About five of the Good Hope kids all of the sudden started whispering to each other in Swahili, eyes bugging out: I knew we were gonna go to a nice school, but THIS PLACE??

I normally hate playing God. Hunter feels the same way. Having to pick and choose who gets an education and who doesn't is the worst part of this job. But to see the looks on those kids' faces when I told them they would be going to Usa River ... it was an early Christmas present.

An early Christmas present not only for them, but for me as well.

Wednesday, November 7, 2007

I never thought I'd ever hear myself say this, but these past two months of teaching at Fikiria Kwanza Academy have changed things. My eyes have been opened to the truth: Girlz do rule.

You must not know 'bout us, you must not know 'bout us...

At least in Standard 6 they do, my English class being the extent of the sample size. Maybe the wasichana just have an unfair advantage in demographics. More people means more chances to shine. They outnumber my masela 17 to 11 in the class of 28, and out of those 17, I'd say I could have a seamless, three-minute conversation in English with six of them, about a 35 percent clip.
That's about twice the rate of fluency I've found among the guys -- Felix and Baraka alone account for their figure of just over 18 percent.

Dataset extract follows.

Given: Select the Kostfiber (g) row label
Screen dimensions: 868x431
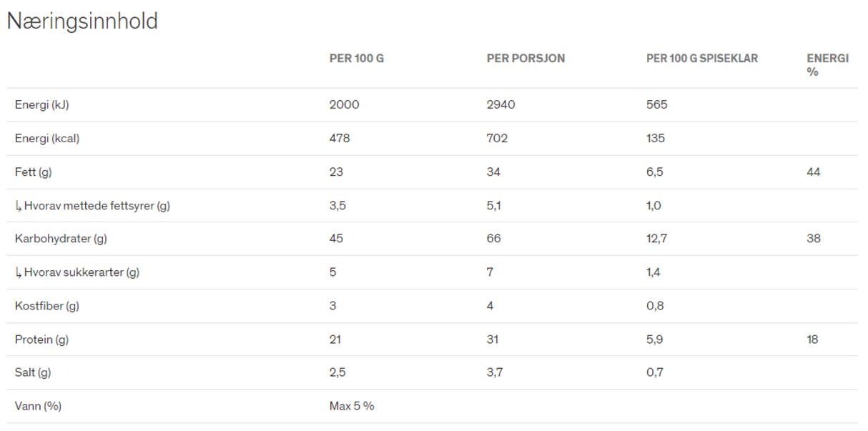Looking at the screenshot, I should click(47, 306).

I hate to say it, but ... I really think the STD 6 girls at Fikiria Kwanza are just smarter.

Sure, there are two dudes who keep it respectable, but as a whole, they've got no answer for Anneth's grammatical precision, Mary John's ability to think outside the box, Itika's conversational acumen, her older sister Heri's quiet command of the language, Maria Peter's anal attention to detail, or Irene's deftness with NSL (Nagging as a Second Language). It's an unending cycle with the dudes: me telling David and Bernard to pay attention, them not doing it, me walking back there to monitor them for about ten minutes, eventually leaving to make trips to Erick and Godson's desks to essentially reexplain the day's lesson in "Kiswahiliingereza" (Kiswahili plus Kiingereza, the East African version of "Spanglish"), and then grading a bunch of mistake-riddled homework assignments by the very kids who, gasp, hadn't been paying attention in class.

Regardless of all the times I've gotten on them, all the dudes are down with Ticha BP (that's me). But none are spilling any leaks on who "likes" who, like some of the girls did the other day when we were chilling after class. Let me tell you, it was awesome. I really felt like an old man, sitting on the receiving end of the gossip chain, observing a bunch of young teenagers giggling and pointing fingers. It started with Itika calling out someone, I can't remember who, for liking Rubben. That shot was volleyed right back: "Itika likes Baraka!" It was a chain reaction of "Nah aww"/"Yah huh" in Swahili for the next 60 seconds after that. Then I learned about the other match ups: Heri-Bernard, Anneth-Felix, and some other juicy rumors. When everyone had thrown her share of mud, I leaned back, resting my head against the wall and laughed out loud, very aware of the main squeeze situation in Fikiria Kwanza Standard 6.

By the way, 90 percent of that group conversation about love in the land of Tanganyika took place in English, and it was seamless. What else could I expect from my girls?